PROBLEM REQUIREMENTS:
Find the line holding "Instruction: Click the table" in the entries below. Give it again exactly, along with every line after it up to and including the line holding "Task: Click the Neue NodeID input field".

LISTED RECORDS:
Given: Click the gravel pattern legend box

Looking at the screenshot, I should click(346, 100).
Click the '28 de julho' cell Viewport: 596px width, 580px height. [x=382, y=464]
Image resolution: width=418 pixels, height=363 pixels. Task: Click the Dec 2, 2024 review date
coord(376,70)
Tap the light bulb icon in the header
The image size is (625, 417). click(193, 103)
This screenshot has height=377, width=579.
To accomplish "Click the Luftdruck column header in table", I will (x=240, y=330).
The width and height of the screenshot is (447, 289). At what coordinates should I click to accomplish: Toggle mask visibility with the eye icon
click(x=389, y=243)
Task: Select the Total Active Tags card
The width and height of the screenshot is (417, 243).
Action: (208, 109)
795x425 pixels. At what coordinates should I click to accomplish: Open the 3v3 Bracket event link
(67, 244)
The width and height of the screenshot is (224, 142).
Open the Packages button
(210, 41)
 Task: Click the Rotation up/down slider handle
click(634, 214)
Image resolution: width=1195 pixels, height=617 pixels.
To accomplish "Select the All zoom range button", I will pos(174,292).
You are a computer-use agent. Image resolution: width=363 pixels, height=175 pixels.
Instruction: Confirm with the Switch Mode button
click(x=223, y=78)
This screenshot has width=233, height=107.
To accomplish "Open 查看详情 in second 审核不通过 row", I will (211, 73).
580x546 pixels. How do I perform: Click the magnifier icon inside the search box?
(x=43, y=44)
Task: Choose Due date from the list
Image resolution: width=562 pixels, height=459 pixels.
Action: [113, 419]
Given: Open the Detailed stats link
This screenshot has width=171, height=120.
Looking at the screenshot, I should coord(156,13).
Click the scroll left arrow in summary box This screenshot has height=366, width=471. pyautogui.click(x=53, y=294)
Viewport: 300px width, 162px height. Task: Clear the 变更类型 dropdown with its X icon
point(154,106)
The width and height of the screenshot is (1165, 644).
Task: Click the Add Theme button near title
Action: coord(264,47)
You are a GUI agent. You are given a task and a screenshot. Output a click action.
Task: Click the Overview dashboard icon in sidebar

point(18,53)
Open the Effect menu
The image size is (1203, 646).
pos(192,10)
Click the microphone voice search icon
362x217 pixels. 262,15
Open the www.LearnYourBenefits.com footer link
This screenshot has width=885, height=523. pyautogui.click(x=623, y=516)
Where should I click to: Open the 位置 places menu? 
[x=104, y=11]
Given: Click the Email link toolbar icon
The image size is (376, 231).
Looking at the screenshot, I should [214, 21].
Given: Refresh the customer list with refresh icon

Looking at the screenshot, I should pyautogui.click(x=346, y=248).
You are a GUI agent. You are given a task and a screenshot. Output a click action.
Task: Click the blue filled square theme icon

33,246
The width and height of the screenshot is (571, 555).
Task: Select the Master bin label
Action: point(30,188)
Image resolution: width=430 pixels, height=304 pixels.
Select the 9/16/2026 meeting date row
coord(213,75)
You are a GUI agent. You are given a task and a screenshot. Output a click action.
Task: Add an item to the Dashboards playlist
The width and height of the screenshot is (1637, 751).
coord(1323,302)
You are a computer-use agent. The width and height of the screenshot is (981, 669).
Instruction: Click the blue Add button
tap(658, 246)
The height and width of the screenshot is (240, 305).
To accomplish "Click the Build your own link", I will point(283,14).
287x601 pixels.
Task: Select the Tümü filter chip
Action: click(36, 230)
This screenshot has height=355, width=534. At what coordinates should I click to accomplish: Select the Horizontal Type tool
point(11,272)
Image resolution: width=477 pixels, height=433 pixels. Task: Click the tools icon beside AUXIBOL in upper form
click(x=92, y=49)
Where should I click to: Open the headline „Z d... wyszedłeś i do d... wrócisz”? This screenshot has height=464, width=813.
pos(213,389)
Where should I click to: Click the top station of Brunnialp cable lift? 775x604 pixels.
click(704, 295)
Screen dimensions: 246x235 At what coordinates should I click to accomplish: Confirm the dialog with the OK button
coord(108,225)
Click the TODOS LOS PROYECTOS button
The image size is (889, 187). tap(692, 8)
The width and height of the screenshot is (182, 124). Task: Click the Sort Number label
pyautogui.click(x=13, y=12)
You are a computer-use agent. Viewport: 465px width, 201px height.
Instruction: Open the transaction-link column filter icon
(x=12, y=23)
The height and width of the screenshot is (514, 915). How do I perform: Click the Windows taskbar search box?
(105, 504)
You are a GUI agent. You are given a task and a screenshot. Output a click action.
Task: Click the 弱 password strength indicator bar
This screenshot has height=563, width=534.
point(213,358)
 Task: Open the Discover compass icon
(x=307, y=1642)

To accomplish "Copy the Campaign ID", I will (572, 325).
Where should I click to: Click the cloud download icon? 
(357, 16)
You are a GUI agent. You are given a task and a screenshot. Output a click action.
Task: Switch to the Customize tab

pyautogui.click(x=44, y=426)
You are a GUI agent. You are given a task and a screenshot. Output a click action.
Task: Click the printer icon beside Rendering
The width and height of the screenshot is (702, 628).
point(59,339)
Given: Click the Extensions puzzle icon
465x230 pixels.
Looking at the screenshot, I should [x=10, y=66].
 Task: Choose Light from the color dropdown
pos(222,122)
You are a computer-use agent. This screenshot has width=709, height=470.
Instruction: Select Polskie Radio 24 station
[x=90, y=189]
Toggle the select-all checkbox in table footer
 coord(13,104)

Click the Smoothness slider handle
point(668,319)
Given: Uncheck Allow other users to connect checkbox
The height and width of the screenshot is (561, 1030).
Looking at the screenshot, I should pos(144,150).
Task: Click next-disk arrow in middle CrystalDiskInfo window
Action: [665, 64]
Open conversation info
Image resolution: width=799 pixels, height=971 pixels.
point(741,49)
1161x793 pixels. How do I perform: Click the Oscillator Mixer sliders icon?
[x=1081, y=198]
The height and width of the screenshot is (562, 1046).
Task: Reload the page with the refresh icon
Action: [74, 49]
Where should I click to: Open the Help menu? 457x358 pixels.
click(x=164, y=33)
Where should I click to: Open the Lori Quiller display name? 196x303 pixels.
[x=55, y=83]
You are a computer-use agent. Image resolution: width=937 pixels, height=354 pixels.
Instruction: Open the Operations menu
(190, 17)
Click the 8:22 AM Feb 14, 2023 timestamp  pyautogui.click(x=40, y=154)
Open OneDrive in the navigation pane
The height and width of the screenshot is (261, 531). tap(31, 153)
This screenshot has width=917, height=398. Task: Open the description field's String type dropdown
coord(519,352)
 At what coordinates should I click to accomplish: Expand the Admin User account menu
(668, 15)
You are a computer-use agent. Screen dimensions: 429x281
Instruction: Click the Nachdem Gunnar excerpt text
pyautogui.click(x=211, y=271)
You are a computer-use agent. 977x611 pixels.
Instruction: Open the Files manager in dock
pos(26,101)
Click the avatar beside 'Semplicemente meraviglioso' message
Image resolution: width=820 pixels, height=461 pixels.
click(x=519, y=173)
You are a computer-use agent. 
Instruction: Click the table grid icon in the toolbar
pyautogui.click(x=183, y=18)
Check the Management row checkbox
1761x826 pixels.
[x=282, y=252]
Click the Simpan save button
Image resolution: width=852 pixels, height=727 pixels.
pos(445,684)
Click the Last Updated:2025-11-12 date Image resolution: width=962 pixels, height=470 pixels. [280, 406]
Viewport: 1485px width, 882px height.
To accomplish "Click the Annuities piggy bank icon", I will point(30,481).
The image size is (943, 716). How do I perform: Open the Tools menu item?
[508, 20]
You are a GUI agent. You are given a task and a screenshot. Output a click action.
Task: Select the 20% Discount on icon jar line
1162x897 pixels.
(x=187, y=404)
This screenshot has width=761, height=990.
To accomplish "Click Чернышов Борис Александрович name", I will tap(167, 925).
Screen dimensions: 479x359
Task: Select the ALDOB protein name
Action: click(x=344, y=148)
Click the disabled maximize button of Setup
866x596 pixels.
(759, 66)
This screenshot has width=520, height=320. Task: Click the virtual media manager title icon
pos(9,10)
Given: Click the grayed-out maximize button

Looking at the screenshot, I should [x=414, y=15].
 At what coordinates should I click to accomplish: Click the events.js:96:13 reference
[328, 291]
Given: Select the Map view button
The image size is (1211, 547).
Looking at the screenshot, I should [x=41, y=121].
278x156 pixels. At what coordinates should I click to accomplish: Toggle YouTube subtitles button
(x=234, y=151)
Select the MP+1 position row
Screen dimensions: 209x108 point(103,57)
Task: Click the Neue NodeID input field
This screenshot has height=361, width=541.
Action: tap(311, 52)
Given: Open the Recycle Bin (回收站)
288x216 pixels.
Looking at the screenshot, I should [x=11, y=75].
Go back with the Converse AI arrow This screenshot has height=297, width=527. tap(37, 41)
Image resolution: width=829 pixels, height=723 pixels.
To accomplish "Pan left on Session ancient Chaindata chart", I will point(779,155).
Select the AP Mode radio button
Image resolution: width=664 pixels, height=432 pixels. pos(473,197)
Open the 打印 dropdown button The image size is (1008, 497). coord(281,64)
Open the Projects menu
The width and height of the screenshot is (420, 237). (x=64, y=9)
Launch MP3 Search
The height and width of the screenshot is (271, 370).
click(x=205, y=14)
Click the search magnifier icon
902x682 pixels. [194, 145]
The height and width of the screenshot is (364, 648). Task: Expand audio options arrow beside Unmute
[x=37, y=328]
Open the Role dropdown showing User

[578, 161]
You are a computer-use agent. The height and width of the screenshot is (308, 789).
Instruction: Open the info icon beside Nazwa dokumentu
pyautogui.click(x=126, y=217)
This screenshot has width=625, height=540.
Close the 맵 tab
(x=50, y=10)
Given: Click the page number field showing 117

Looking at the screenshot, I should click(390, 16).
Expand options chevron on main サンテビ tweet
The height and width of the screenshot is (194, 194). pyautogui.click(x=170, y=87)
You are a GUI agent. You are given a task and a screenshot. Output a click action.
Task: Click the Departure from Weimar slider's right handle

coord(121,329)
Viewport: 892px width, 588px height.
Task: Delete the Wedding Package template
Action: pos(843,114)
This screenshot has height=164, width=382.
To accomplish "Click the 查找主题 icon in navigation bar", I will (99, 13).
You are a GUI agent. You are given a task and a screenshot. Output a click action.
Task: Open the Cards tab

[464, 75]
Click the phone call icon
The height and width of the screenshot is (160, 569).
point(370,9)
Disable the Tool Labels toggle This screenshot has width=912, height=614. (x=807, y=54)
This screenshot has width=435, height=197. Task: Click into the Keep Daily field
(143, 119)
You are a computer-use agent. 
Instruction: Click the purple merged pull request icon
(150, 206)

REPLY TO THE TASK:
Instruction: Click the table grid icon in the toolbar
pyautogui.click(x=183, y=18)
Check the Management row checkbox
1761x826 pixels.
[x=282, y=252]
Click the Simpan save button
Image resolution: width=852 pixels, height=727 pixels.
pos(445,684)
Click the Last Updated:2025-11-12 date Image resolution: width=962 pixels, height=470 pixels. [280, 406]
Viewport: 1485px width, 882px height.
To accomplish "Click the Annuities piggy bank icon", I will point(30,481).
The image size is (943, 716). How do I perform: Open the Tools menu item?
[508, 20]
You are a GUI agent. You are given a task and a screenshot. Output a click action.
Task: Select the 20% Discount on icon jar line
1162x897 pixels.
(x=187, y=404)
This screenshot has width=761, height=990.
To accomplish "Click Чернышов Борис Александрович name", I will tap(167, 925).
Screen dimensions: 479x359
Task: Select the ALDOB protein name
Action: click(x=344, y=148)
Click the disabled maximize button of Setup
866x596 pixels.
(759, 66)
This screenshot has width=520, height=320. Task: Click the virtual media manager title icon
pos(9,10)
Given: Click the grayed-out maximize button

Looking at the screenshot, I should [x=414, y=15].
 At what coordinates should I click to accomplish: Click the events.js:96:13 reference
[328, 291]
Given: Select the Map view button
The image size is (1211, 547).
Looking at the screenshot, I should [x=41, y=121].
278x156 pixels. At what coordinates should I click to accomplish: Toggle YouTube subtitles button
(x=234, y=151)
Select the MP+1 position row
Screen dimensions: 209x108 point(103,57)
Task: Click the Neue NodeID input field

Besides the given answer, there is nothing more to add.